Kısıtlamalar, gevşemeler, yardım paketleri: Kriz döneminde hükümetler kamusal ve özel hayatları en ufak ayrıntısına kadar belirliyor. Yorumcular güçlü bir devletin böylesi ciddi durumlarda bir avantaj mı olduğunu, yoksa yurttaşlar ve şirketlerin daha eleştirel bir yaklaşım mı sergilemeleri gerektiğini tartışıyor.
Zayıf bir kamu tehlikelidir
Hastaneler ve diğer kamu kurumlarında yıllardır personelde ve ayrılan kaynaklarda azaltmaya gidilmesi nedeniyle hükümetler, başka kaynak bulamadıkları için yurttaş haklarını geçici olarak kısıtlamak zorunda, diyor kamu hukuku uzmanı Jean-Charles Froment, Le Monde'da:
“Özgürlüklerin kısıtlanması, her şeyi kontrolü altına almak isteyen otoriter bir devlet anlamına gelmiyor artık. Aksine, özgürlüklerin kısıtlanması, zayıf düşmüş ve kendi kırılganlığının ölümcül sonuçlarını kontrol etmeye çalışan bir devlete işaret ediyor. Özgürlükler tartışmasını yaparken yanılgıya düşmemeliyiz. Mesele dikta rejimi riskine karşı olmak değil. Direnmemiz gereken asıl tehlike, yıllarca erozyona uğrayıp hareket etme alternatiflerini tüketmiş bir devlettir. Böylesi kırılgan bir devlet özgürlüklerimiz açısından en büyük riski teşkil eder.”

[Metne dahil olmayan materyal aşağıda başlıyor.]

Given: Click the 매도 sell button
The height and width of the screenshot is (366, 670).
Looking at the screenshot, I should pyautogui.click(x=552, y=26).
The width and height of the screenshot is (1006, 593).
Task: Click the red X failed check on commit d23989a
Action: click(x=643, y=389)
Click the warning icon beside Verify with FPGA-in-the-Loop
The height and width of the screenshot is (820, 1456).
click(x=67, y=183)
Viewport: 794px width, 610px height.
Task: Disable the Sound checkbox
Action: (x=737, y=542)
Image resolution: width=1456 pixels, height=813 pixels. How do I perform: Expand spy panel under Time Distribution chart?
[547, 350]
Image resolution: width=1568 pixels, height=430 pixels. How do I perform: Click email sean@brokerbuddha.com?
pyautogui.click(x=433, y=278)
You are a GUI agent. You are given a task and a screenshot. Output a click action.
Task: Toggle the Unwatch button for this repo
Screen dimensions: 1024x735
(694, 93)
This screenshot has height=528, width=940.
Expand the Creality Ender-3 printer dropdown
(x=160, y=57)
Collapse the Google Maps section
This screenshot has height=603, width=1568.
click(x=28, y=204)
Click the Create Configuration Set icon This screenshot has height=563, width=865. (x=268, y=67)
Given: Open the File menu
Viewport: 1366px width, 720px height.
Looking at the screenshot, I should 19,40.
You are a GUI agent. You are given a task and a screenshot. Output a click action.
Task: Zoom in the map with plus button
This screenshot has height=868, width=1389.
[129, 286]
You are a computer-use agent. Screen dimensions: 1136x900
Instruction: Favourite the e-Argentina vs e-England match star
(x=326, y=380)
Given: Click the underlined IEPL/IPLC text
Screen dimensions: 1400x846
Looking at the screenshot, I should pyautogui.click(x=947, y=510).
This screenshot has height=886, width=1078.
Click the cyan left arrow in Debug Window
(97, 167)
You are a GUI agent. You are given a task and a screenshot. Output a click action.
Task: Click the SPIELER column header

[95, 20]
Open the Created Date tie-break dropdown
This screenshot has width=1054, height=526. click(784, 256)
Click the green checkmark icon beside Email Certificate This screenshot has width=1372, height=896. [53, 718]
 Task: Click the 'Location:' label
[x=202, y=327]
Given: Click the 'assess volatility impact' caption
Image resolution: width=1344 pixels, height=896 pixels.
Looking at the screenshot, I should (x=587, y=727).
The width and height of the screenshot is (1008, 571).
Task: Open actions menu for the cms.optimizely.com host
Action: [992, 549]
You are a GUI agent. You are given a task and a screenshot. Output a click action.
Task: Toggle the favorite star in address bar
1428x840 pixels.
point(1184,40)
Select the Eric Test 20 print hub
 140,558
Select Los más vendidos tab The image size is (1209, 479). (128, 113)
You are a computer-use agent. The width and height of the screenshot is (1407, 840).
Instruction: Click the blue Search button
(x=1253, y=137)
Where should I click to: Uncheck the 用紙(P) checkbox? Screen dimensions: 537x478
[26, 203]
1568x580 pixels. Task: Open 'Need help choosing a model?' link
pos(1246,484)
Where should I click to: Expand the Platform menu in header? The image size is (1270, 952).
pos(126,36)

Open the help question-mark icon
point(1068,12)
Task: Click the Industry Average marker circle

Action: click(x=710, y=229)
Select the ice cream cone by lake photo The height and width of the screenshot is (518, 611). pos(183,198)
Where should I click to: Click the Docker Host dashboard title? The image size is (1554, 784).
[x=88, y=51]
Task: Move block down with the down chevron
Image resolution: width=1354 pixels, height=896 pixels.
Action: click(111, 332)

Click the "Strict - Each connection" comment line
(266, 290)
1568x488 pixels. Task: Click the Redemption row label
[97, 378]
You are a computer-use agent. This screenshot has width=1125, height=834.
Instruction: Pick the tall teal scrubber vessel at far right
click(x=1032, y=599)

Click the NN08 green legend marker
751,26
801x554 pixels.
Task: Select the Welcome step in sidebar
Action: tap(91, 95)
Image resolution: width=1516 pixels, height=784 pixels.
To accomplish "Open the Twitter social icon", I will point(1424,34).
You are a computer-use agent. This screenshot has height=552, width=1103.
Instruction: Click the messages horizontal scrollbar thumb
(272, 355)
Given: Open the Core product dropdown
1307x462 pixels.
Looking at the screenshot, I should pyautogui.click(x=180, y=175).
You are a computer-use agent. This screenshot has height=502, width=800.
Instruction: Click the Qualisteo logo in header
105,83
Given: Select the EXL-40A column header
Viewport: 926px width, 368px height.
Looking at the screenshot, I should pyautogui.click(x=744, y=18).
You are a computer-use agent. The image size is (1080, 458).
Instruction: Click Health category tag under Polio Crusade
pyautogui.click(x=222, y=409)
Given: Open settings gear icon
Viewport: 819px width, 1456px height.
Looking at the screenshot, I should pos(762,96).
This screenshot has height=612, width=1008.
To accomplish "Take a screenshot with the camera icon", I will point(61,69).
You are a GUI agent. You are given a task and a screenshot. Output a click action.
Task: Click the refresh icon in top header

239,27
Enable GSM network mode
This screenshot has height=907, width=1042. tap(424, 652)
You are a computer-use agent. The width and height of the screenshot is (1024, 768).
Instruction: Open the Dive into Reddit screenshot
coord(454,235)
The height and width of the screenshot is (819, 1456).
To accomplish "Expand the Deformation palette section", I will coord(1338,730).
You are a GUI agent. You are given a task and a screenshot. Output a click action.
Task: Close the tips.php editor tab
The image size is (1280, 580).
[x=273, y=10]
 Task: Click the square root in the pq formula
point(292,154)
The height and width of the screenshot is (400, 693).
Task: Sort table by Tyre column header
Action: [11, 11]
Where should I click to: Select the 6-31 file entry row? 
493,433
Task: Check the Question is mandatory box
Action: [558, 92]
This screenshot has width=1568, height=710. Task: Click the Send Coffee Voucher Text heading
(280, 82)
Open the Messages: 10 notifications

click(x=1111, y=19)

Şimdi eleştirel yurttaşlara ihtiyaç var
Tages-Anzeiger, yukarıdan gelen kısıtlamaların fazlasıyla itaatkar biçimde kabul edildiğini gözlemlemiş:
“Pandeminin kontrol altına alınması için herkesin elini taşın altına sokması gerekiyor; bu da temel hak ve özgürlüklere yapılacak, haklı ve orantılı bazı müdahalelere göz yummak anlamını taşıyor. ... Ancak bu büyük kısıtlamaların, tam da demokratik İsviçre'de nerdeyse hiç tartışmaya açılmaması ve halkın çoğunluğunun daha ciddi kısıtlamalara izin vermeye gönüllü olması düşündürücü. Ama anlaşılan güvensizlik dönemlerinde başka kurallar geçerli. Halk hükümete güven duyuyor ve birçok ülkede hükümetlerin popülerlik oranları yükselişe geçmiş durumda. Hatta İsviçre'de bile insanlar, 'homeoffice'lerine çekilip kontrolü güçlü bir yönetime teslim etmekten anlaşılan memnun.”
Neoliberal anlayış çöktü
Korona krizi, güçlü bir devletin gerekliliğini bir kez daha gözler önüne serdi, diyor Avusturya Sosyal Demokrat Partisi Genel Başkanı Pamela Rendi-Wagner, Die Presse için yazdığı yazıda:
“Yardımsever ve koruyucu bir devlete olan talep krizle mücadelenin her gününde daha da artıyor, -ki bunların arasında geçmişte devleti daima kötülemiş olan partiler de var. ... Korona krizi neoliberal anlayışın çöktüğünü gösterdi. Avusturya'da güçlü bir devlet ve iyi işleyen bir kamu sağlık sistemi, sosyal demokratlar liderliğindeki koalisyonlar sayesinde muhafaza edilebildi. ... Devlet, serbest pazarın şekillendirdiği bir toplumdaki dezavantajları telafi eder. Harekete geçmeye hazır, dirençli bir devlet, sadece kriz zamanlarında değil, her zaman merkezi öneme sahip olacaktır.”